Il est clair que un artiste ne pourrait jamais rien créer s’il se regardait lui-même. On ne crée quelque chose qu’en s’oubliant, parce qu’on ne crée quelque chose qu’en admirant, en se perdant en l’autre et en le laissant s’exprimer en soi.

Alors abandonnons toutes les fausses formules d’humilité, cette humilité de quatre sous, où l’on dit :  » Selon ma pauvre opinion… à mon petit avis… » Des trucs comme ça ! c’est de la blague. Personne n’y croit d’ailleurs et personne ne prend ça au sérieux ! La véritable humilité, c’est de ne pas parler de soi parce que on n’y pense pas tout simplement, parce qu’on est totalement pris par l’autre, parce qu’on vit dans la découverte et dans l’émerveillement perpétuel.

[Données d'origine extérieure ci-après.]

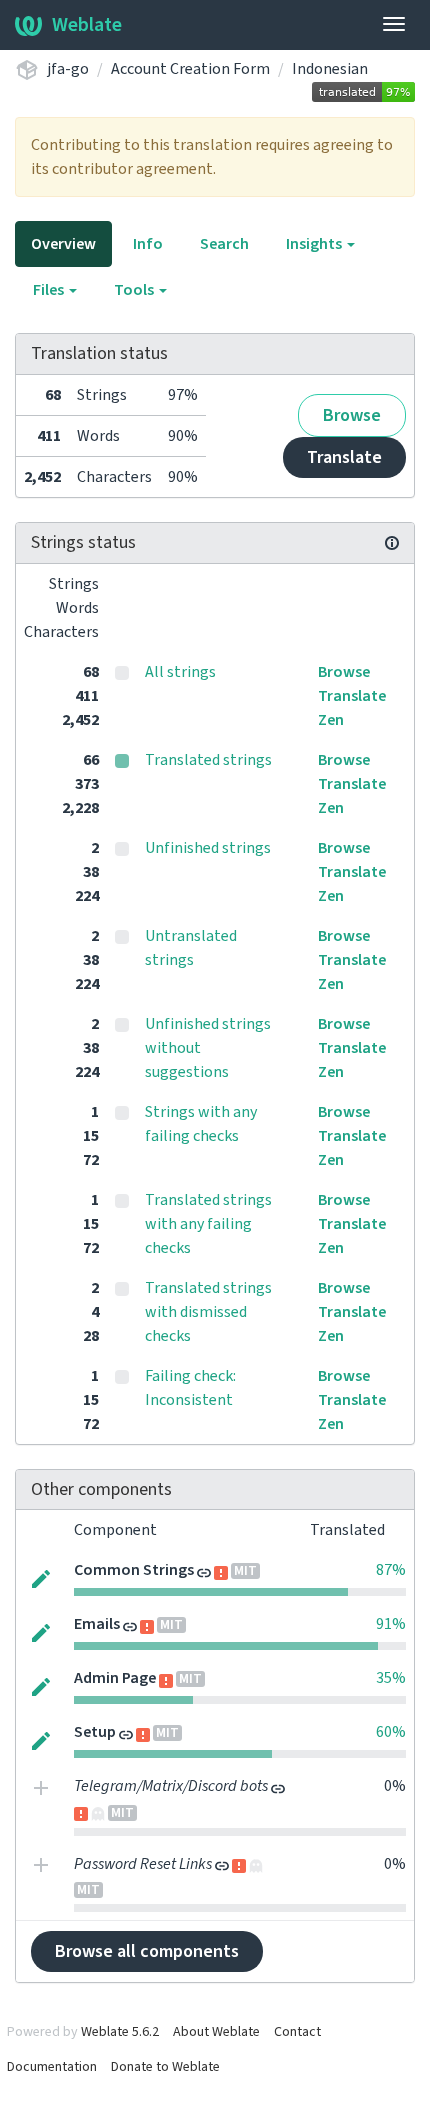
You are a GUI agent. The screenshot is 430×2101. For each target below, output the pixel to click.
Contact (297, 2032)
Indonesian (330, 69)
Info (148, 244)
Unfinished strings (208, 848)
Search (224, 244)
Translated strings (208, 760)
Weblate (87, 25)
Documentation (52, 2067)
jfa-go (68, 69)
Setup (95, 1732)
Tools (135, 290)
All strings (180, 672)
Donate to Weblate (165, 2067)
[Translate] (41, 1577)
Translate (344, 457)
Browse (352, 415)
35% (391, 1678)
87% (391, 1570)
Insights (315, 244)
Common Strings (134, 1570)
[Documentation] (392, 543)
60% (391, 1732)
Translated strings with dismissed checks (208, 1312)
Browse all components (147, 1951)
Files (50, 290)
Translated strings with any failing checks (208, 1224)
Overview (63, 244)
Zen (331, 720)
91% (391, 1624)
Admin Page (115, 1678)
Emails (97, 1624)
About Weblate (216, 2032)
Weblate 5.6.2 (120, 2032)
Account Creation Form (190, 69)
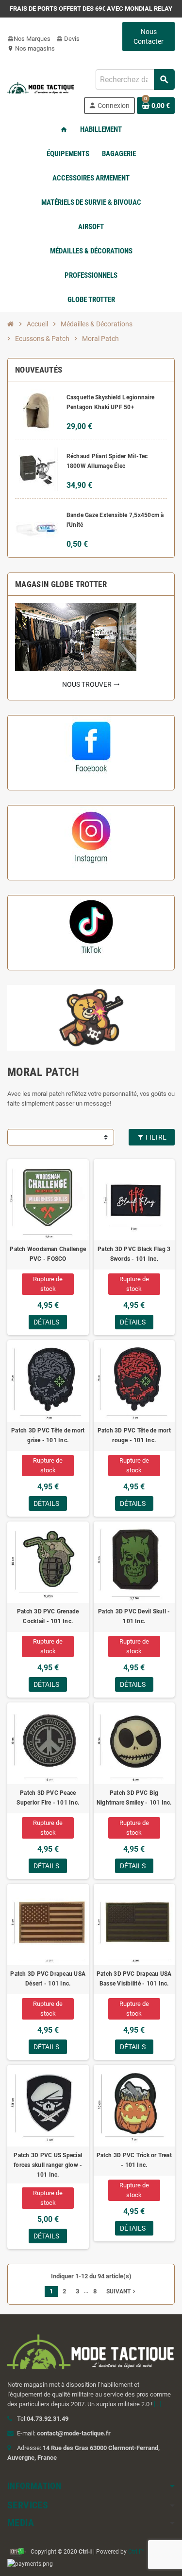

Chacun de nous d’ailleurs peut voir comment il peut s’émerveiller, mais c’est capital. Pourquoi est-ce qu’on s’ennuie si souvent dans les ménages ? C’est parce qu’on ne monte pas, on ne monte pas ! Il n’y a pas de progrès ! On lit les mêmes trucs de la littérature de quatre sous, on va voir les mêmes films érotiques, on n’a rien à se dire, on n’a rien de nouveau à s’apporter ! Il faudrait que , au contraire, on continue à travailler, à étudier, à suivre les études des enfants, à se mettre à leur niveau. Ce serait passionnant ! Ce serait passionnant, parce que on aurait toujours quelque chose de nouveau à apprendre, quelque chose de nouveau à se communiquer, et il n’y aurait pas de fin à la découverte des uns par les autres !

Il faut avoir chacun une passion, une passion noble et grande, et à travers cette passion – que ce soit la musique, que ce soit la littérature, que ce soit la peinture, le dessin, que ce soit la montagne ou la botanique – peu importe, il faut que chacun de nous ait une passion qui soutienne son élan et qui chaque jour lui permette de faire un nouveau départ. Alors il comprendra que on ne peut pas entrer au paradis, il faut le devenir ! Il ne s’agit pas d’avoir 6 à la leçon d’histoire quand on la mérite pas. Il faut connaître l’histoire et on ne connaît l’histoire que si on se passionne pour elle et que si on se donne la peine de l’étudier.

C’est de la même manière que nous allons vers Dieu. Nous ne pouvons le connaître que dans la mesure où nous faisons en nous ce vide sacré qui lui permet de grandir en nous en même temps que nous grandissons en lui. »

 

(*) 6 en Suisse correspond à 20/20 en France.